▶ Document passage
** START **

Joseph Callaerts (11 August 1830 – 3 March 1901) was a Belgian organist, carillonneur, composer and music teacher. He was an important member of the Belgian school of organ playing.

Biography
Joseph Callaerts (sometimes referred to as Jozef) was born in 1830 in Antwerp, and spent nearly all of his life in that city. He started learning music when he was a boy, singing in Antwerp's choir of the Cathedral of Our Lady. As a young man, he studied the organ with Jacques-Nicolas Lemmens at the Brussels Royal Conservatoire, and he won the first prize in organ at that institution in 1856.

Starting in 1850, Callaerts served as the organist at the Jesuit College in Antwerp. In 1855 he became the organist at Antwerp Cathedral and in 1863 he became carillonneur of the city of Antwerp. From 1867 on, he taught organ and harmony at the Royal Conservatoire of Antwerp, which had its name changed to the Royal Flemish Conservatoire in 1898. He also gave expert advice in the building of several organs.

Callaerts's compositions include an opera called Le Retour imprévu, a symphony, a piano concerto, an organ concerto, a violin and orchestra concertpiece, chamber music, choral music, songs and many works for solo organ and solo piano.

Selected works 
 Stage work
 Opera Le Retour imprévu (Antwerp 1889)
 Orchestral works
 Grande Fantaisie de Concert for organ and orchestra Op. 4
 Symphonic poem Le Retour d'Ulysse
 Symphony (1879) 
 Vocal work
 Lentevreugd for two tenor and two bass voices
 Messe, graduel & offertoire for four-part chorus (or soloists) and organ Op. 4
 Mass for soprano, alto, bass and organ Op. 24
 At least 2 other masses
 Cantata Le temps des études (Het studieleven) for solo, chorus (three equal voices), and orchestra, Op. 19
 Chamber music
 Trio in A minor for piano, violin and cello Op. 15 (1882)

** END **

▶ Material
** START **

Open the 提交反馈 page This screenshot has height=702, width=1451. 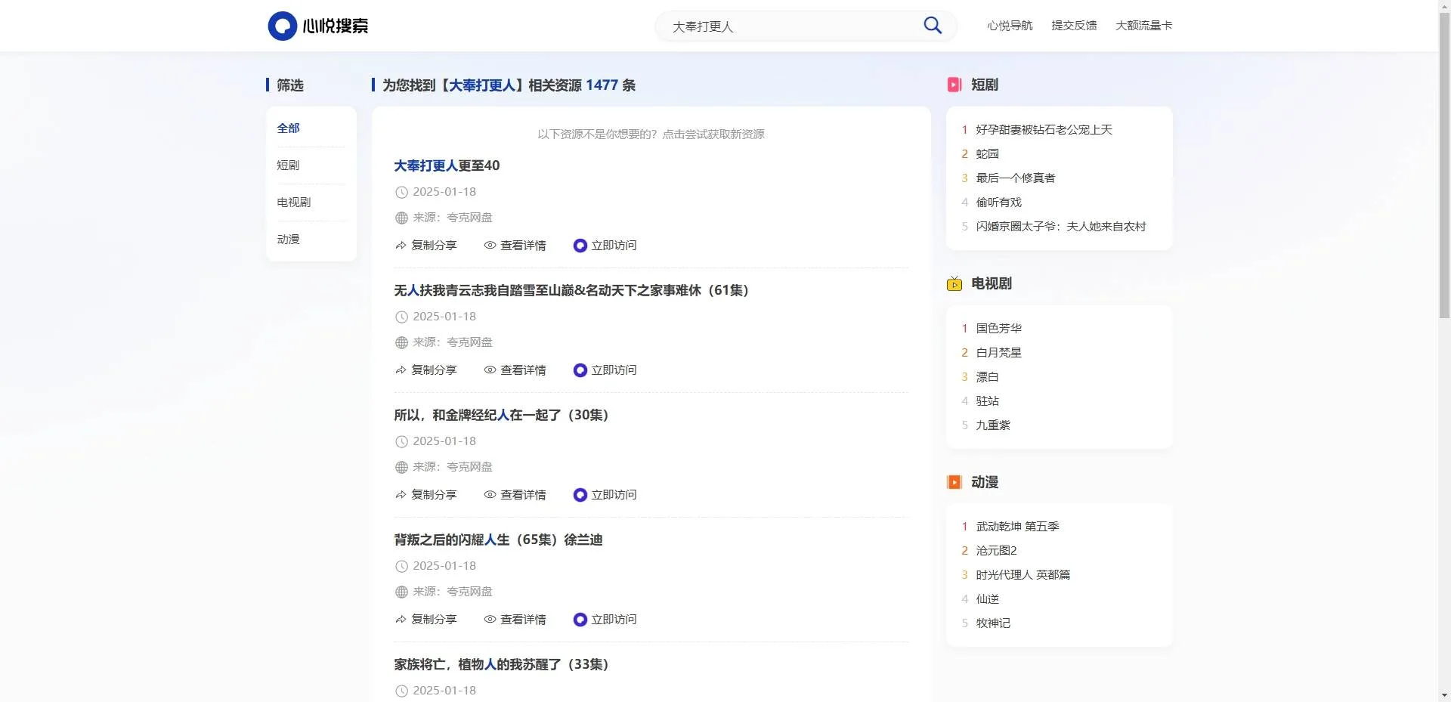click(1074, 25)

** END **

▶ Stated task 1
According to the Joseph Callaerts biography, in what year did he win first prize in organ at the Brussels Royal Conservatoire?
▶ Stated task 2
Continue the Joseph Callaerts biography from where it stops.

▶ Exercise response 1
1856

▶ Exercise response 2
 Andante sostenuto for cello or violin and piano Op. 16
 Piano works
 Piano sonata Op. 3
 Impromptu Op. 6
 Caprice Op. 8
 Fantaisie-Barcarolle Op. 11
 Air de Ballade op. 15
 Roosje uit de dalen
 Symphony for piano 4 hands
 Organ works
 Fifteen Improvisations Op. 1
 Grande Fantaisie de Concert Op. 5
 24 pieces for organ in 2 series each with 4 books:
 book I: Pastorale, Méditation, Marche Solennelle Op. 20
 book II: Adoration, Canzone, Sortie Solennelle Op. 21
 book III: Prière, Petite Fantaisie, Marche Nuptiale Op. 22
 book IV: Cantilène, Communion, Toccata et Final Op. 23
 book V: Mélodie, Invocation, Marche de Fête Op. 28
 book VI: Toccata, Offertoire et Duo, Marche Funèbre Op. 29
 book VII: Prière (No. 2), Allegro Giocoso, Marche Triomphale Op. 30
 book VIII: Elégie, Bénediction Nuptiale, Scherzo Op. 31
 Adoration
 Intermezzo in B minor (1898)
 Invocation
 Prayer No. 1 and No. 2
 Solennelle marche
 Tantum ergo
 two sonatas: No. 1 in C minor, No. 2 in A major (posthumously published in 1908)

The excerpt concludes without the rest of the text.